Nothing but the lines from the top of the following entries through the line with "Task: Collapse the" should be printed, exactly as they are.

━━━━

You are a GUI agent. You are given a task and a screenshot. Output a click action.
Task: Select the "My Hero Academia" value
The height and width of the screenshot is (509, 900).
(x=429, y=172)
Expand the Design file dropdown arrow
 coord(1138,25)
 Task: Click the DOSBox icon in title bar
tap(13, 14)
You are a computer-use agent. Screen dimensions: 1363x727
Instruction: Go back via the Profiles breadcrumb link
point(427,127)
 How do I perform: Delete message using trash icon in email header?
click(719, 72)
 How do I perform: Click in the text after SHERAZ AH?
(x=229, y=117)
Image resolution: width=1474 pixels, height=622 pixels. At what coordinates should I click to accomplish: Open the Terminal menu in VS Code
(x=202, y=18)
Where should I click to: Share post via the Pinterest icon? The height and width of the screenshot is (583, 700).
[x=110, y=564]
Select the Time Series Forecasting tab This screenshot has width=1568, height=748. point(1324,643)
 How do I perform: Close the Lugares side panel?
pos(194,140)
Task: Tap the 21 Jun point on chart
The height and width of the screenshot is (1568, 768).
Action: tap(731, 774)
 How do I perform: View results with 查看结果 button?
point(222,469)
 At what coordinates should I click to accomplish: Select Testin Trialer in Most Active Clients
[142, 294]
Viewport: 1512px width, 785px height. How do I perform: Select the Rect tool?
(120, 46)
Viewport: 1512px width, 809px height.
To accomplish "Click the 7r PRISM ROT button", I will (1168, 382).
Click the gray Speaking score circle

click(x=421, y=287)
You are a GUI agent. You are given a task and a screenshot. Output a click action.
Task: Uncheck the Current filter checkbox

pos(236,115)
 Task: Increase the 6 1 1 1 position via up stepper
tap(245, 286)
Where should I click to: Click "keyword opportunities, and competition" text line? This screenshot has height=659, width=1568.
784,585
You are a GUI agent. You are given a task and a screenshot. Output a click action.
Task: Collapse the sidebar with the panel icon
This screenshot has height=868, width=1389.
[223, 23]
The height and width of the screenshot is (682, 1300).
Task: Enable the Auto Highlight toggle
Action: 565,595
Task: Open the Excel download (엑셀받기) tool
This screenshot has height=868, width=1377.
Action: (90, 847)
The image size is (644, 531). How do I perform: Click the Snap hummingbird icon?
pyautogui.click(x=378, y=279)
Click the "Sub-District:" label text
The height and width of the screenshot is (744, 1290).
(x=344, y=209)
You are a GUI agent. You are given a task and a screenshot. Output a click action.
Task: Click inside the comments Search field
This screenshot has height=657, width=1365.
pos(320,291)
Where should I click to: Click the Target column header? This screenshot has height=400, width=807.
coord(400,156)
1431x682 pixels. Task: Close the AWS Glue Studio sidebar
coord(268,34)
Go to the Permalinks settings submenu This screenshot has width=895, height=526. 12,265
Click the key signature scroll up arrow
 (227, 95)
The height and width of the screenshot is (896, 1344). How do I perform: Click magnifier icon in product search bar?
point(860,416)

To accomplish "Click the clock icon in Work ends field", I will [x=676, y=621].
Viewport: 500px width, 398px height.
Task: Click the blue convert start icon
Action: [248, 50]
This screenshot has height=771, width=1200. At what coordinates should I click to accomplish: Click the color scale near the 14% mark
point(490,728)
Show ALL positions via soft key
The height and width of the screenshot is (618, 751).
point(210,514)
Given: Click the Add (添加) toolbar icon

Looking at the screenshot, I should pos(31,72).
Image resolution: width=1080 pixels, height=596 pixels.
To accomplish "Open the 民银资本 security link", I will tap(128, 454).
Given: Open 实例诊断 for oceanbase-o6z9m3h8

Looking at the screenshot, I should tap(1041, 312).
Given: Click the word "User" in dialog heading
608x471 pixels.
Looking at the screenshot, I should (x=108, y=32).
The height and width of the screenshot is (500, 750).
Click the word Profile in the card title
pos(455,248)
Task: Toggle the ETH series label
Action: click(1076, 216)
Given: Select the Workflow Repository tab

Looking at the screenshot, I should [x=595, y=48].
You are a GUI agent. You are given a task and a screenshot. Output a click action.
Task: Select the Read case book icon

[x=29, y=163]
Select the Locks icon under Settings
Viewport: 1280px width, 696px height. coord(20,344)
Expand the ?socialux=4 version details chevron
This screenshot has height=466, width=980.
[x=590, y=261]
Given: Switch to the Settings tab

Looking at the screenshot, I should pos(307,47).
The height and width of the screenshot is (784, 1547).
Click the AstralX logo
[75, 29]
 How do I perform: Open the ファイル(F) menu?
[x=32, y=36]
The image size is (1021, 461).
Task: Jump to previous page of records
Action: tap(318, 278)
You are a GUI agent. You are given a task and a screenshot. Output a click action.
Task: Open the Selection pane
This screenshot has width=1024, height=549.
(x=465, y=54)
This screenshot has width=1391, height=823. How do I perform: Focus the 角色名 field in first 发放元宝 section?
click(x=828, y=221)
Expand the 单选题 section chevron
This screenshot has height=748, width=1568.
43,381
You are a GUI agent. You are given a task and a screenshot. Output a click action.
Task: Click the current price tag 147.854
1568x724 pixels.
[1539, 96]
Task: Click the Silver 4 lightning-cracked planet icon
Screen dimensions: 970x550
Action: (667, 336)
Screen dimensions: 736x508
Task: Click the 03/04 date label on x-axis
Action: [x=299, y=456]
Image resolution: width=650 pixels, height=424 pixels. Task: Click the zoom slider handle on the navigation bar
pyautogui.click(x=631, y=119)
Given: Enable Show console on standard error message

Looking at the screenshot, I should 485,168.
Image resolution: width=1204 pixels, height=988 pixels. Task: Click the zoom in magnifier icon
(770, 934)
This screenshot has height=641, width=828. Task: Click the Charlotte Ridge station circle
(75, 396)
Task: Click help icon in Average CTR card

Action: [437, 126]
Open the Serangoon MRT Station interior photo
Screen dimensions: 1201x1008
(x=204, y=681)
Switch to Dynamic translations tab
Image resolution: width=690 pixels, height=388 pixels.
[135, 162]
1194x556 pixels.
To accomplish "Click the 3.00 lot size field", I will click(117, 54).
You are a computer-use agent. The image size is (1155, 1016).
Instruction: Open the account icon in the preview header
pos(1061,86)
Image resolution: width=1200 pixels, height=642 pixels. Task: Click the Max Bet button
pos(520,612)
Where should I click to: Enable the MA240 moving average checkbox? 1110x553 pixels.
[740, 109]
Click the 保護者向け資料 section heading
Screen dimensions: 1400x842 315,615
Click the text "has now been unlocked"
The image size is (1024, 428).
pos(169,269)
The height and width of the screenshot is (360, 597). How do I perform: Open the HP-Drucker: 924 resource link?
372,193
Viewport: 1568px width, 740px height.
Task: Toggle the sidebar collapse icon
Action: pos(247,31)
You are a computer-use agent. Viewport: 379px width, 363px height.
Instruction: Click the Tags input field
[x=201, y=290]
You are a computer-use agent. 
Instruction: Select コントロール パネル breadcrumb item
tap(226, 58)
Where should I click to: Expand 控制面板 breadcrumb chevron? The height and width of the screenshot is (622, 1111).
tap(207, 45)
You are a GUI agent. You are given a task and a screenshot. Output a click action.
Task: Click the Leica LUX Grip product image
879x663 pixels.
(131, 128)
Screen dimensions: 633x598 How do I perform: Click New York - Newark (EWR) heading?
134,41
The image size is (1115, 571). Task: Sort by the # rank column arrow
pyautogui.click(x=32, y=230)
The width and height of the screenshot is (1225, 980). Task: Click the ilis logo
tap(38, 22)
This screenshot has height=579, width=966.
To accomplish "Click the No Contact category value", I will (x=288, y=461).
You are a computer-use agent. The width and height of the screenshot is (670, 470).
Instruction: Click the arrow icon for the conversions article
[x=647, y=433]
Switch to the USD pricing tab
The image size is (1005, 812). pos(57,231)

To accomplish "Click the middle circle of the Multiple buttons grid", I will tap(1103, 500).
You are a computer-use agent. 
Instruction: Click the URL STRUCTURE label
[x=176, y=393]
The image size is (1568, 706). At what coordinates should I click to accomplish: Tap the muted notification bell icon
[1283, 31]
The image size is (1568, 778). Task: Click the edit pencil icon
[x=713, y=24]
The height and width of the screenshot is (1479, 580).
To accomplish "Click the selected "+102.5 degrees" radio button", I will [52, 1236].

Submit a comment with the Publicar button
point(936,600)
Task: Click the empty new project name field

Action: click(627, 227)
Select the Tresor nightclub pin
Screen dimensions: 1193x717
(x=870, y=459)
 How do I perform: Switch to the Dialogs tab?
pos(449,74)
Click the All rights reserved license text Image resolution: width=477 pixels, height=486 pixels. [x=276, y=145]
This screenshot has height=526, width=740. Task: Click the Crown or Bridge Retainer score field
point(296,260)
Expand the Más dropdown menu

━━━━

■ Problem solution ■
You are a GUI agent. You are given a task and a screenshot. Output a click action.
Task: Select the "My Hero Academia" value
The height and width of the screenshot is (509, 900).
(x=429, y=172)
Expand the Design file dropdown arrow
 coord(1138,25)
 Task: Click the DOSBox icon in title bar
tap(13, 14)
You are a computer-use agent. Screen dimensions: 1363x727
Instruction: Go back via the Profiles breadcrumb link
point(427,127)
 How do I perform: Delete message using trash icon in email header?
click(719, 72)
 How do I perform: Click in the text after SHERAZ AH?
(x=229, y=117)
Image resolution: width=1474 pixels, height=622 pixels. At what coordinates should I click to accomplish: Open the Terminal menu in VS Code
(x=202, y=18)
Where should I click to: Share post via the Pinterest icon? The height and width of the screenshot is (583, 700).
[x=110, y=564]
Select the Time Series Forecasting tab This screenshot has width=1568, height=748. point(1324,643)
 How do I perform: Close the Lugares side panel?
pos(194,140)
Task: Tap the 21 Jun point on chart
The height and width of the screenshot is (1568, 768).
Action: tap(731, 774)
 How do I perform: View results with 查看结果 button?
point(222,469)
 At what coordinates should I click to accomplish: Select Testin Trialer in Most Active Clients
[142, 294]
Viewport: 1512px width, 785px height. How do I perform: Select the Rect tool?
(120, 46)
Viewport: 1512px width, 809px height.
To accomplish "Click the 7r PRISM ROT button", I will (1168, 382).
Click the gray Speaking score circle

click(x=421, y=287)
You are a GUI agent. You are given a task and a screenshot. Output a click action.
Task: Uncheck the Current filter checkbox

pos(236,115)
 Task: Increase the 6 1 1 1 position via up stepper
tap(245, 286)
Where should I click to: Click "keyword opportunities, and competition" text line? This screenshot has height=659, width=1568.
784,585
You are a GUI agent. You are given a task and a screenshot. Output a click action.
Task: Collapse the sidebar with the panel icon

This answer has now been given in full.